Description:
Large-scale GPU clusters are becoming the standard in our HPC scientific computing community. The complexity of these architectures, sporting many CPUs sockets and GPU devices in the same node, may represent an hard task to tame.
The Advanced School on HPC Computing with GPU Accelerators provides a comprehensive training path for developers who want to take their scientific applications to the next level.
The course will start with an architectural overview of modern GPU based heterogeneous clusters, focusing on their components, computing units, memory interconnections and data movement needs. We will teach you how to profile your applications, identify bottlenecks and select or optimize computational intensive sections to run on GPU accelerators. We will explain how to exploit concurrent execution on both CPUs and GPUs while optimizing data transfers and communications.

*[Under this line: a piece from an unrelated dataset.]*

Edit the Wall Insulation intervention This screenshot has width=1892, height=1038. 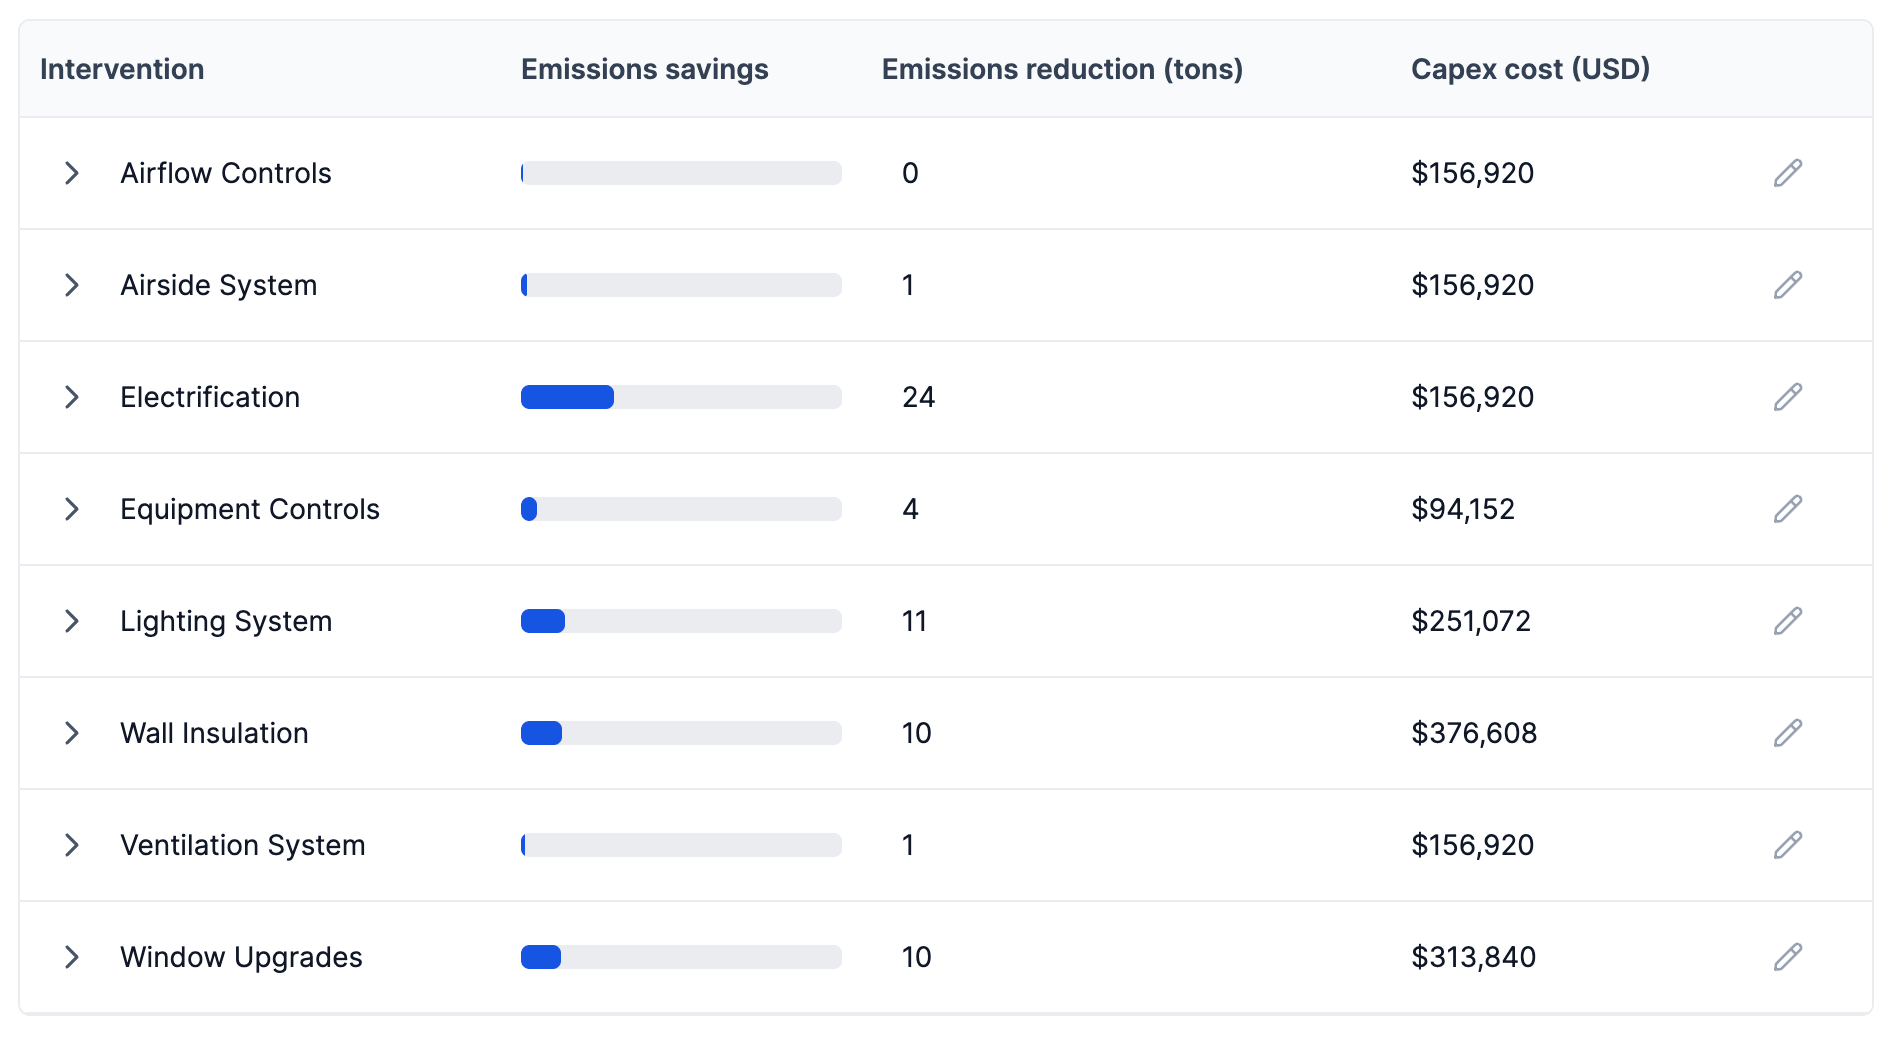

The course will cover both a high level (pragma-based) programming approach for a fast-porting startup, and a lower-level (language instructions) approach for finer grained computationally intensive tasks. A special attention will be given on performance tuning and techniques to overcome common data movement bottlenecks and access patterns.
Skills:
By the end of the course, students will be able to:
- understand the strengths and weaknesses of GPUs as accelerators
- program GPU accelerated applications using both higher and lower level programming approaches
- profile your application, identify bottlenecks, make a porting plan, refine and improve
- make best use of independent execution queues for concurrent computing/data-movement operations
Target audience:
Researchers and programmers interested in porting scientific applications or use efficient post-process and data-analysis techniques in modern heterogeneous HPC architectures.
Pre-requisites:
A basic knowledge of C or Fortran is mandatory. Developer environment will be on Linux systems. A basic knowledge of any parallel programming technique/paradigm is recommended.